But people who want the bank to believe they are broke will say this. Same for the family member and the school lunches. Do you really think that people who engage in pretending that they cannot pay will actually tell the truth when asked to ? Just to be clear here, the genuine people (i.e. the majority of those in arrears) would not be resorting to this.


----------



## Kerrigan (5 Apr 2012)

Bronte said:


> You are the first person with direct experience. And of those who default on mortgages could you give us an idea of the situations these people are in. Can they afford to pay and are they hiding their income.


 
My thoughts are; that the few who are purposely defaulting will quadruple when the personal insolvency trustees are appointed to deal with the new insolvency bill. Only at that point do I believe the banks have an argument.

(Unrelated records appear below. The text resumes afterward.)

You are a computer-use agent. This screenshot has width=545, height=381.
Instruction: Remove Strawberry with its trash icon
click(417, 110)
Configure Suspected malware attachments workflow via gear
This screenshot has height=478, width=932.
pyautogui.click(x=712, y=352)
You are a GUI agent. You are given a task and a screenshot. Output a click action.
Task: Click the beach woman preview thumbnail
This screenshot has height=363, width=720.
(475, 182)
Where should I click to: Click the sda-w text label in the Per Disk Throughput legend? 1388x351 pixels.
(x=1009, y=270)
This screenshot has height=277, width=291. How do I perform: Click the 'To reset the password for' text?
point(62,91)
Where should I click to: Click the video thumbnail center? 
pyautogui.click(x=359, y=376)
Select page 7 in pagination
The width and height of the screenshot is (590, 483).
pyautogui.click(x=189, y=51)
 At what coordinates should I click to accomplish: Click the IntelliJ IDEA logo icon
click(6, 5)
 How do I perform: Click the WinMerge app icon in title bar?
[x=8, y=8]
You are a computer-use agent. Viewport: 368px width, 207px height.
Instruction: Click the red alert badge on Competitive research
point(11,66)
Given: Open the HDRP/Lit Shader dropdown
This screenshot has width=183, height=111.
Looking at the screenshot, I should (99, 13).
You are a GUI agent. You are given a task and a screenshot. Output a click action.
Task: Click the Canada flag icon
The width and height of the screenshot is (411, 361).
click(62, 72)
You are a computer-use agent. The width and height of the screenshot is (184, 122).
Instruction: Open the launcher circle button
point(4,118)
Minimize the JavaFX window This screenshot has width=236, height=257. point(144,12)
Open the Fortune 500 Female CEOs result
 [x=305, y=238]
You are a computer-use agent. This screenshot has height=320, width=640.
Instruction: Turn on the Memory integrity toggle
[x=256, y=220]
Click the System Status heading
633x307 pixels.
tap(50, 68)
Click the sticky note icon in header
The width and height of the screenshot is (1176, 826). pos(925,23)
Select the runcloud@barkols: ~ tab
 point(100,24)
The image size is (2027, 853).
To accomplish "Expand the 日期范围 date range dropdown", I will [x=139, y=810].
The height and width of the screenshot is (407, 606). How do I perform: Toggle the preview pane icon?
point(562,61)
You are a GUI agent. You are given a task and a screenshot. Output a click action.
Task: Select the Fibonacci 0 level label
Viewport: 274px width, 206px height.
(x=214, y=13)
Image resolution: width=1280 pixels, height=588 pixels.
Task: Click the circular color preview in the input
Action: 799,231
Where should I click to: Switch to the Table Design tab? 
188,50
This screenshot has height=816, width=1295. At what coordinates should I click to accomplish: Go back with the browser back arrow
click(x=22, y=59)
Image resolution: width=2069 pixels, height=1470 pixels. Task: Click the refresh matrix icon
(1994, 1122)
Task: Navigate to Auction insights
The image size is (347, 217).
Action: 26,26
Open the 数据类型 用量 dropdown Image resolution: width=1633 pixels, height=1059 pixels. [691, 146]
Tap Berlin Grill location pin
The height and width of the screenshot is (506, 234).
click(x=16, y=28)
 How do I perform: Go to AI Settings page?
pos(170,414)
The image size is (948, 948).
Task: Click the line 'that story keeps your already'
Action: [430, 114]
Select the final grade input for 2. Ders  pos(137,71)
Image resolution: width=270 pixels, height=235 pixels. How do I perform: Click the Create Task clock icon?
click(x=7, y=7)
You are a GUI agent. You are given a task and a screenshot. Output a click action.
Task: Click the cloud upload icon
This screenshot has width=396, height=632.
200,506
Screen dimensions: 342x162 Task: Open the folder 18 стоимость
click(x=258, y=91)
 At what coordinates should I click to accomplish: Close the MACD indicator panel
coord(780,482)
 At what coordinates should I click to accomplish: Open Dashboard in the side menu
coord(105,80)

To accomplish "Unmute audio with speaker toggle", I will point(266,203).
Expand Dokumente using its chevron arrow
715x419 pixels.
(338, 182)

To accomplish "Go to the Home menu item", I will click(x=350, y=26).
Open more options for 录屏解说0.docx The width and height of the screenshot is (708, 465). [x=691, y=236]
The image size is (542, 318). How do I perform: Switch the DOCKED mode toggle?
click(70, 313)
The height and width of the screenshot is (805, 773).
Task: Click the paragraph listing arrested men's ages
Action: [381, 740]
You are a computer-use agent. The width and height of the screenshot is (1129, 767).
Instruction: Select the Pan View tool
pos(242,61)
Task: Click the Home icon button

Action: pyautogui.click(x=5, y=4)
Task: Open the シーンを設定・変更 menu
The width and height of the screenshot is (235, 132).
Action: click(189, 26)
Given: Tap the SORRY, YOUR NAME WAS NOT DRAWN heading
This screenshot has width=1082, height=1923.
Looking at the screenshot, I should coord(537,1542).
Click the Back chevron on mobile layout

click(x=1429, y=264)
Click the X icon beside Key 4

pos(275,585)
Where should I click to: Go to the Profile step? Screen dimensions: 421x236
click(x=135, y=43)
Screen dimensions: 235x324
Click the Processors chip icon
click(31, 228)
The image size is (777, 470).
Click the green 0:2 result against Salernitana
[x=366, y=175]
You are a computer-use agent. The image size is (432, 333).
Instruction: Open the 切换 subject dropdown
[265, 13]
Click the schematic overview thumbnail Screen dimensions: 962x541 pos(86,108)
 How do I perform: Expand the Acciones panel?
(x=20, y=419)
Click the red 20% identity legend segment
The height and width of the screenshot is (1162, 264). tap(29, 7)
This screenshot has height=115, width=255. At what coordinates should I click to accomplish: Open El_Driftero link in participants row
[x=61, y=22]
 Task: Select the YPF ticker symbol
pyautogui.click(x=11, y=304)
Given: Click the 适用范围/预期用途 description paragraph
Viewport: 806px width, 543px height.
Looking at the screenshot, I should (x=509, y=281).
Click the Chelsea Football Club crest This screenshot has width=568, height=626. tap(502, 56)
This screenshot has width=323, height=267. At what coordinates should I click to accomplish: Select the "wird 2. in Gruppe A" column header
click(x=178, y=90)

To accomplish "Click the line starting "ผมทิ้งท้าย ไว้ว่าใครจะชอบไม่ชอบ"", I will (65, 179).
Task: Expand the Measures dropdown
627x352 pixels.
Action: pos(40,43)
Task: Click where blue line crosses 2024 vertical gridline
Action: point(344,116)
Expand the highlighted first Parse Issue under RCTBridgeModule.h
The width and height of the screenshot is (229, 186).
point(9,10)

While working in debt management we would have customers call us, looking to put their loans into one affordable payment plan. We would take their details over the phone, but never ask them to prove their income or what they were spending their salaries on, all we got was their word with no proof.
All we heard was a voice at the other end of the phone telling us what their income and expenditure was, for all I knew I could have been talking to a multi millionaire down the phone who was well capable of paying their debts.

I made my feelings clear that there may be a percentage who was taking advantage of the service but my thoughts fell on deaf ears. As you can gather debt management is big business and is yet to expand triple-fold when the insolvency act comes into the equation. Already some facilitators of the boom are steadying up to become trustees.

Lots of customers back in the earlier days preferred we sent somebody out to their home. Yes, I saw the plasma screen, two family cars etc. but all items would be on hire purchase. 
My better half still works for the same company and says they cannot keep up with the level of telephone calls and expect to expand business.
I’m guessing around 10% to 15% are trying their luck but this will surge when the insolvency bill is formally on the table.


----------



## moycullen14 (10 Apr 2012)

There are two issues at play here.

First there is the grading of debt. A lot of people have mortgages, investment properties, CC, car loans, etc. When things get tough, it is sensible to rank these debts in terms of importance AND urgency. Mortgage might be the most important but it is not the most urgent - as said above missing 3 months payments is not going to be terminal. 

The second issue is how to deal with investment property - specifically BTL - loans that have gone south. In my own case it is an apartment that is unsellable at any price and likely to remain so. The gross rent covers about 90% of the mortgage interest. Take off NPPR, voids, household charge, maintenance fee, tax and it is costing me about 3-4K pa. As someone said above, if this was a business you'd shut it down - but you can't. And like any business, conditions have changed, assumptions that were made 5 years ago no longer hold. There is no way I can afford to pay off capital now or in the future. So what to do? Morally and legally I accept that I am liable for the debt but I have to put my own and families interests first. I know that as long as I keep paying the bank interest, they will be 'happy'. I also know that it doesn't solve the problem. 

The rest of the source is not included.